Everything from the line that contains "Click the 비트코인 네트워크 수수료 (XBT) label" to the final line of the data, both ends included, must be set down exactly, apart from the pictures.
○ ○ ○ ○ ○ ○ ○
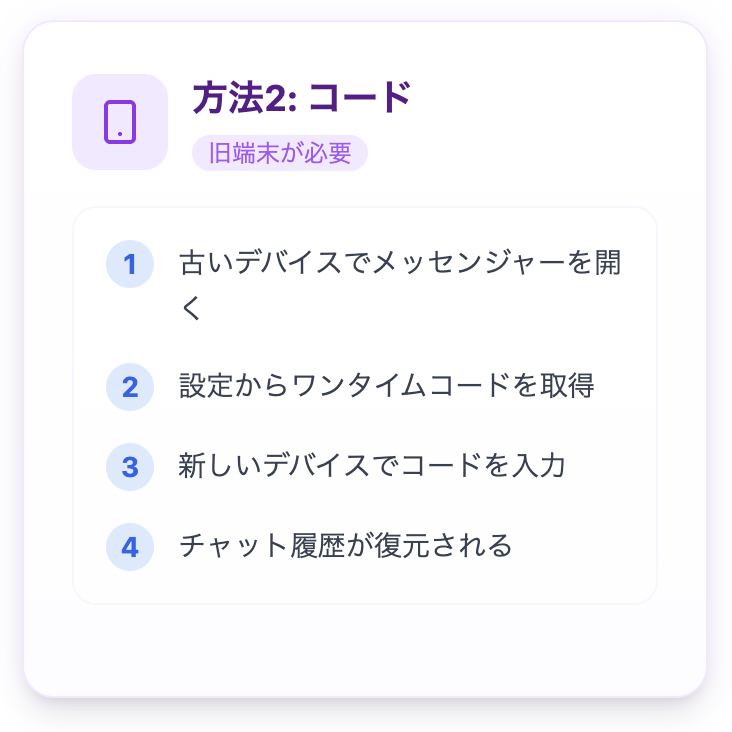
Task: Click the step 3 number badge
Action: point(129,466)
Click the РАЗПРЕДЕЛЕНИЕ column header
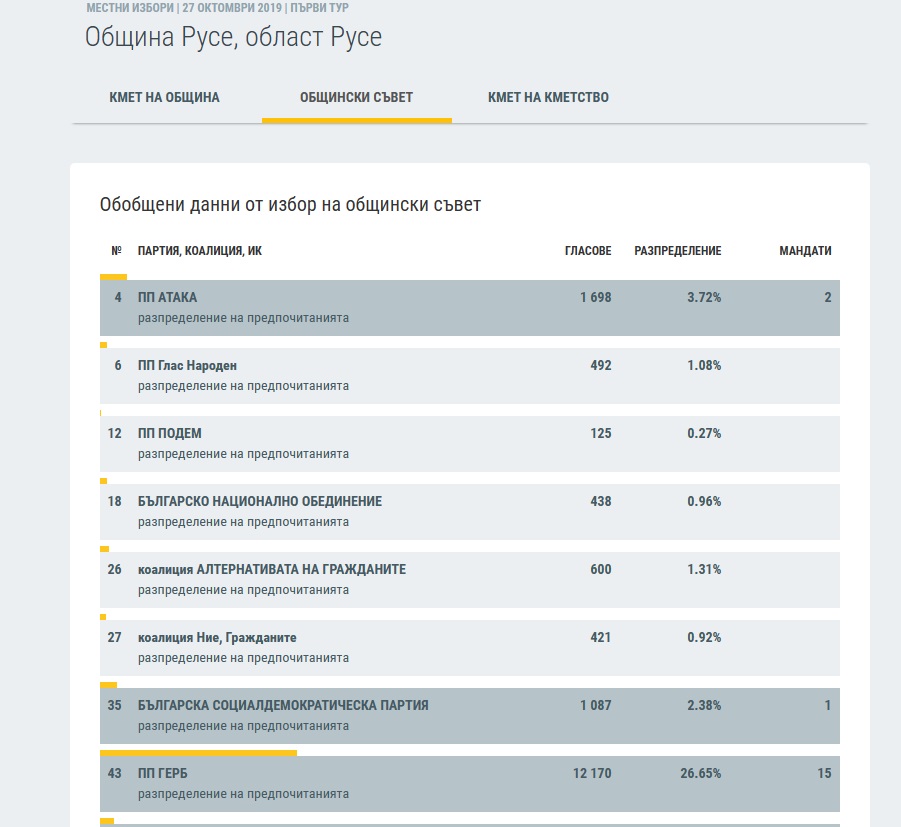This screenshot has height=827, width=901. [x=677, y=251]
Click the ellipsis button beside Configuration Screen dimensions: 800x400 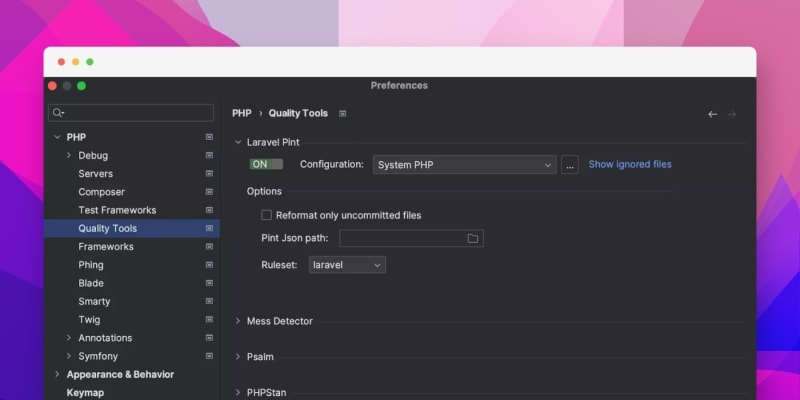point(569,165)
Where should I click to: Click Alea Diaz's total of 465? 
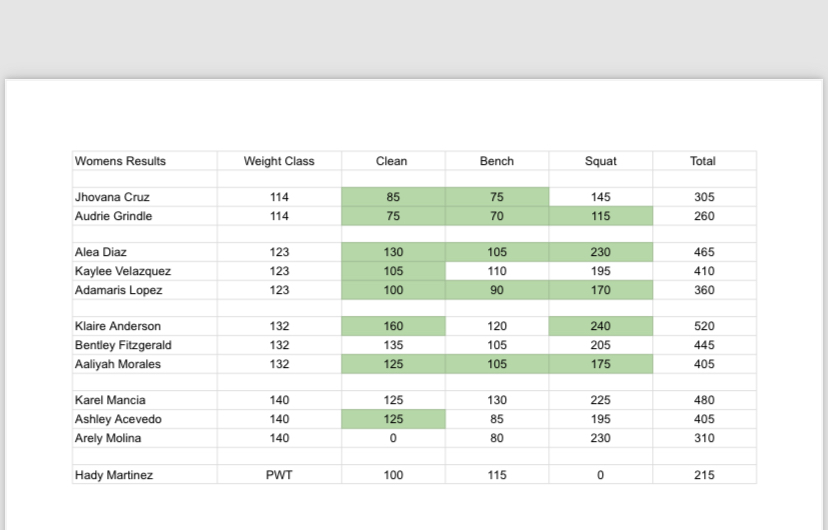(704, 252)
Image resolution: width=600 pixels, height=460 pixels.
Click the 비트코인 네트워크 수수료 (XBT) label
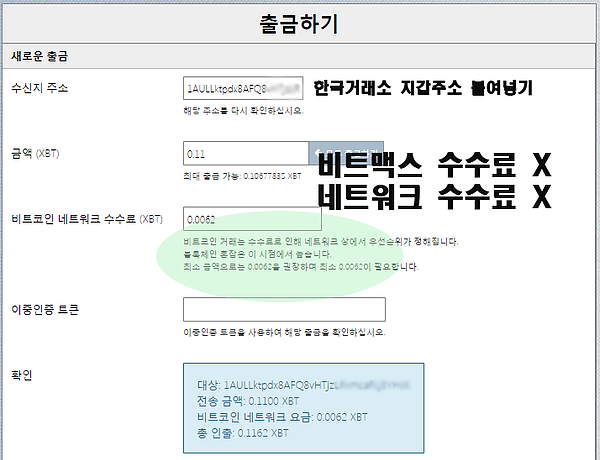[86, 219]
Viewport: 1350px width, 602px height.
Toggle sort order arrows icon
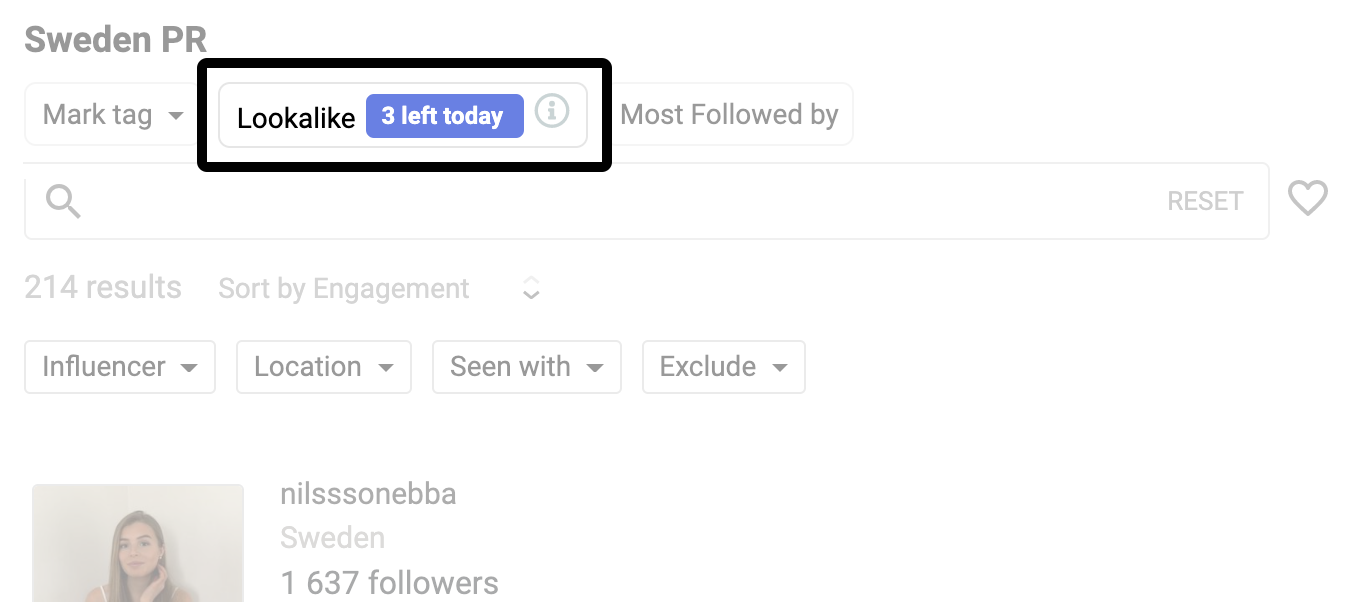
○ ○ ○ ○ ○ ○ ○
Answer for the task:
Click the 비트코인 네트워크 수수료 (XBT) label
[86, 219]
Viewport: 1350px width, 602px height.
Toggle sort order arrows icon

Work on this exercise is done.